ATLANTA (AP) — Atlanta’s new archbishop will be installed Wednesday in a socially-distant Mass, adapting some Catholic traditions in response to the coronavirus pandemic.
Inside the Cathedral of Christ the King in Atlanta, a small number of priests will look on from a choir loft, while a handful of others in attendance will be seated strategically in the church's main nave, well away from the altar, Deacon Dennis Dorner said.
And instead of hugs, priests will applaud as Archbishop Gregory J. Hartmayer becomes the new leader of the Catholic Church in Atlanta.
“One of the challenges was just keeping the tradition but figuring out how to do that without having all the people there who are typically there," said Maureen Smith, a spokeswoman for the Archdiocese of Atlanta.

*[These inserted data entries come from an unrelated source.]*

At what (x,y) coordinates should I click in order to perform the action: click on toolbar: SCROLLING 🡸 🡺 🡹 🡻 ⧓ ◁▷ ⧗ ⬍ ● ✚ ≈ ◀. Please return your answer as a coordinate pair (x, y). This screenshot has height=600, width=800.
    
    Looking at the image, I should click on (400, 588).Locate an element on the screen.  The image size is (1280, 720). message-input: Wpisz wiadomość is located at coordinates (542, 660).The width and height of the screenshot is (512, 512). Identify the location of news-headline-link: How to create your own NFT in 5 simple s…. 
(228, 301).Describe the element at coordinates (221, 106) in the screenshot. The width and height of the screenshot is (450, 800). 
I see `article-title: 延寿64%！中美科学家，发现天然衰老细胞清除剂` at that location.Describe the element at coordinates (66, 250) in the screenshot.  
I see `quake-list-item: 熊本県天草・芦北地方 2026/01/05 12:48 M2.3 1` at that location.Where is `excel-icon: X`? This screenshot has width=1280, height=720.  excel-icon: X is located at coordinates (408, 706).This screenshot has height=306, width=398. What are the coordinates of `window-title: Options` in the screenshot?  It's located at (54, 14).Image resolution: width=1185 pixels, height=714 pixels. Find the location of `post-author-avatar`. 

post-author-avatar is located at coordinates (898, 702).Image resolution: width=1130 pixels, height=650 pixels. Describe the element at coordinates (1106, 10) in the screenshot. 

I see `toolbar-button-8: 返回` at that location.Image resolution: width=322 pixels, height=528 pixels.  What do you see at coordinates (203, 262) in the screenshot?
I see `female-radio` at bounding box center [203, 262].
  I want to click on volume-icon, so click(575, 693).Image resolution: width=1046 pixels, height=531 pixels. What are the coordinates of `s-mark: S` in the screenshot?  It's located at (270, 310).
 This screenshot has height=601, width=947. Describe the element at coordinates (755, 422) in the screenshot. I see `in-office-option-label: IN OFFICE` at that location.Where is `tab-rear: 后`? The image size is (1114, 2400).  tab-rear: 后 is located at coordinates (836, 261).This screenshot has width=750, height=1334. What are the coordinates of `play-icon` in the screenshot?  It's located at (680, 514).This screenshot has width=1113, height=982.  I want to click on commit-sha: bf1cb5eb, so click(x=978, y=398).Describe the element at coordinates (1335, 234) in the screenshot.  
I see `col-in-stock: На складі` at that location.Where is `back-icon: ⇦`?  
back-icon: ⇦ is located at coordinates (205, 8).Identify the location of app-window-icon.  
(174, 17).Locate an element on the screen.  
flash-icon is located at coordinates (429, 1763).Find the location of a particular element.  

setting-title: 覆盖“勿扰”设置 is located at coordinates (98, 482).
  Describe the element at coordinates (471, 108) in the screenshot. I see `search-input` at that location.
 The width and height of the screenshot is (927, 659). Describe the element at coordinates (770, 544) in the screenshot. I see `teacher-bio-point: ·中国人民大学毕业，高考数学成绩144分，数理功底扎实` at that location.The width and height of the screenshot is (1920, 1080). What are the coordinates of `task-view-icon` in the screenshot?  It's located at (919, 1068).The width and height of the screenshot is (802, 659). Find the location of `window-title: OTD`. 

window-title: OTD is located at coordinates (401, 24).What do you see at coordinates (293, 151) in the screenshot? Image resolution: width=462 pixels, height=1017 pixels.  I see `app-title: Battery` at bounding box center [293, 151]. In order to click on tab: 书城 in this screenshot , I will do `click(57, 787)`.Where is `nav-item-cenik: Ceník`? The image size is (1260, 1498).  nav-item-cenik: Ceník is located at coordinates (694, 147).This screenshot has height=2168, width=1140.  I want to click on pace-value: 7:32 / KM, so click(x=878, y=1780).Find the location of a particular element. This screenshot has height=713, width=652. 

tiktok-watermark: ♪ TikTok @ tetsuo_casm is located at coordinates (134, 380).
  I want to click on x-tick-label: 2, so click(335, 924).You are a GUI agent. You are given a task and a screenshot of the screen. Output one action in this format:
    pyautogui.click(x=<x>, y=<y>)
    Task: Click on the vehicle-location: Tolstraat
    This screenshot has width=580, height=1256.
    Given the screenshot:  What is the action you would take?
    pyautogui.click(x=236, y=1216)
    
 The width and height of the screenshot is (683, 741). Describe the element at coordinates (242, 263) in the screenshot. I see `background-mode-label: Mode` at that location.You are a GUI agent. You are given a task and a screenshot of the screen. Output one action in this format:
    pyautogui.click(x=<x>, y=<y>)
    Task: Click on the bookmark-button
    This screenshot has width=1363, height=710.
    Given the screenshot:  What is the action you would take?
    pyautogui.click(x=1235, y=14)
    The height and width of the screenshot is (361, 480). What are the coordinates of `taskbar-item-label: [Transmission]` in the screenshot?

Typically, the cathedral would be packed for such an occasion. Guests would include Pope Francis' representative, the papal nuncio, who would present Hartmayer with the papal bull, a document inscribed in Latin appointing Hartmayer to his post. Rather than traveling to Atlanta, the nuncio will appear by video for that portion of Wednesday's service.
“We would typically have a full cathedral, a couple of hundred priests," who would come up to the altar to greet the new archbishop. In the midst of a pandemic, “that's just not going to happen," Dorner said.
However, the Mass will be live-streamed for the faithful, and aired on the Catholic cable networks EWTN and The Catholic Television Network starting at 12:30 p.m.
“The end result will still be the same and wonderful," Dorner said. “While we won't have a full crowd in the cathedral, we'll have a lot of people obviously watching the live-stream," he said.
Pope Francis named Hartmayer, the bishop of Savannah, Georgia, since 2011, to the lead the Atlanta diocese in March.
As a Conventual Franciscan, Hartmayer, 68, pledged to serve his vows of chastity, poverty and obedience in service to society. The Buffalo, New York, native worked as a guidance counselor, school director and teacher in Catholic schools in Baltimore, New York and Florida.
He replaces Archbishop Wilton Gregory, who took over in Washington, D.C., amid leadership changes in response to the global church's sex abuse and cover-up scandals.
Hartmayer has held video calls with some of the priests and others he will be working with, and he's been able to have some one-on-one, personal meetings.
“Fortunately he has a large conference room with a very long table, and they can separate from one another," Dorner said.